As shown in FIG. 7, support frame 252 includes side plates 300 and 302 which are joined together via rigid cross-shafts 304 and 306.
Article ejector 250, according to prior art techniques, is run in two operating modes. First, article ejector 250 is normally run to downwardly press (or eject) severed articles from dies and into a stack within an article accumulator (not shown). During such normal operating mode, pulley 324 and wheel 322 are driven between a 12:00 o'clock and 3:00 o'clock position by driving drive pulley 320 back and forth in clockwise and counter-clockwise directions, respectively, via operation of servo 262. Accordingly, crank arms 326 and 328 are only driven to half their maximum displacement position as dictated by the attachment points in the diameters on wheel 322 and pulley 324.

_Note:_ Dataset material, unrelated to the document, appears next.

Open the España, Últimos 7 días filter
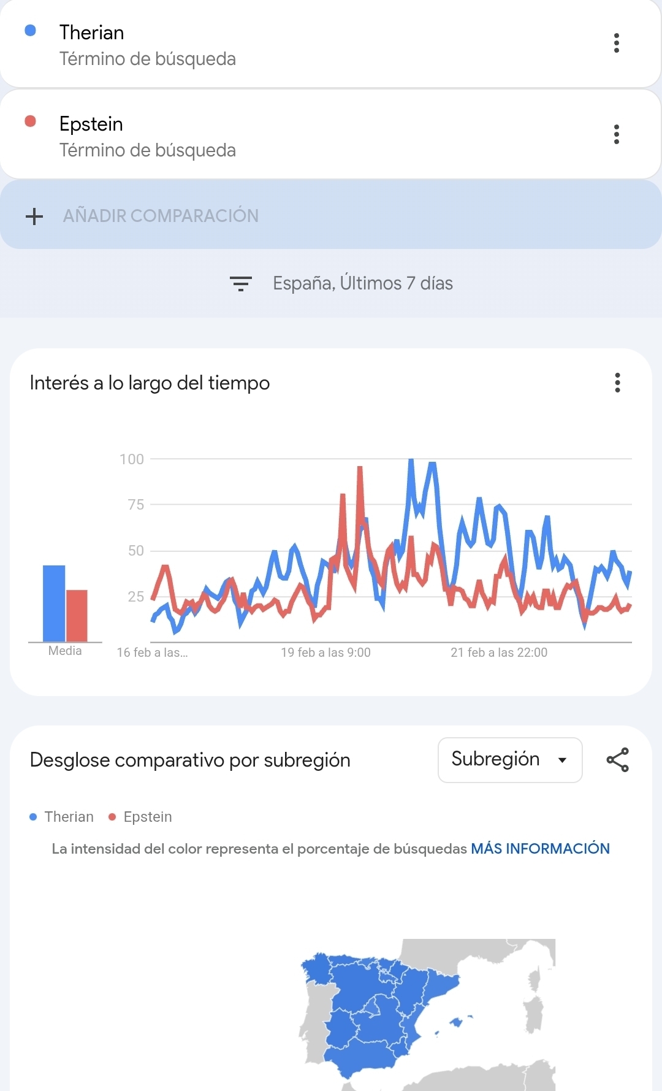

Another operating mode is desired in order to eject plastic material or damaged articles when there has been a misfeed or jam in a trim press. During such an operating mode, it is desirable to more deeply and fully stroke paddle assemblies into the female bores beneath a female die to eject any waste or damaged articles or material to clean out the trim press dies and cavities. In order to achieve such a result, the prior art techniques provided by article ejector 250 require operation of servo motor 252 to drive wheel 322 and pulley 324 between the 12:00 o'clock and 6:00 o'clock positions by driving drive pulley 320 in respective clockwise and counter-clockwise directions.

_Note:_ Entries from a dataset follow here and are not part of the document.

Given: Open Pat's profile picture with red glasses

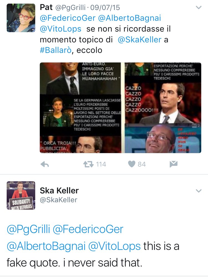Looking at the screenshot, I should coord(21,18).
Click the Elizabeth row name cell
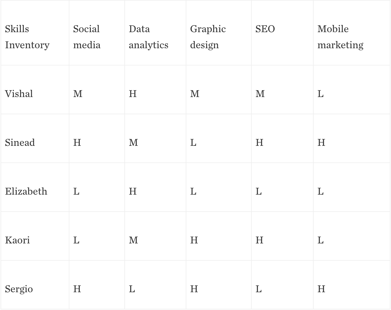The image size is (391, 310). 26,191
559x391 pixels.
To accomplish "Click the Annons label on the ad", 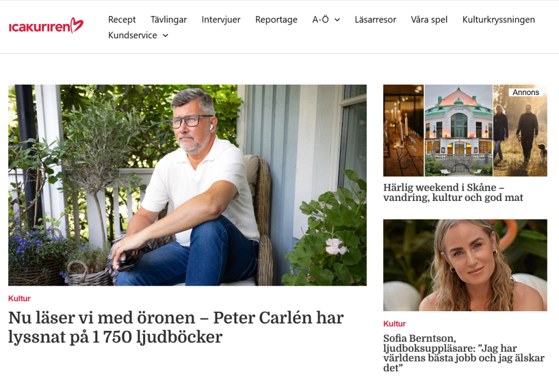I will (x=526, y=92).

Accordingly, the two operating modes require that normal operation occur between a 12:00 o'clock and 6:00 o'clock position on pulley 324 which does not provide maximum stroke for a given amount of mechanical advantage as provided by the accompanying kinematic linkages (and in the first operating mode). Secondly, the clockwise and counter-clockwise reciprocating motion of the kinematic linkages in servo motor 262 is not efficient or optimal for high-speed operation. The associated moments of inertia are undesirable for relatively high operating speeds because the associated masses of the kinematic components suddenly change (or reverse) direction at high speed, which is undesirable and creates imbalance forces and increasing loading at component connections.
Accordingly, improvements are needed to provide a more efficient and high-speed article ejector for a high-speed thermoforming trim press. Furthermore, it is desirable to provide more optimal use of kinematic linkages and to reduce the negative effects of inertial operating forces to increase the operating speed and effectiveness of an article ejector.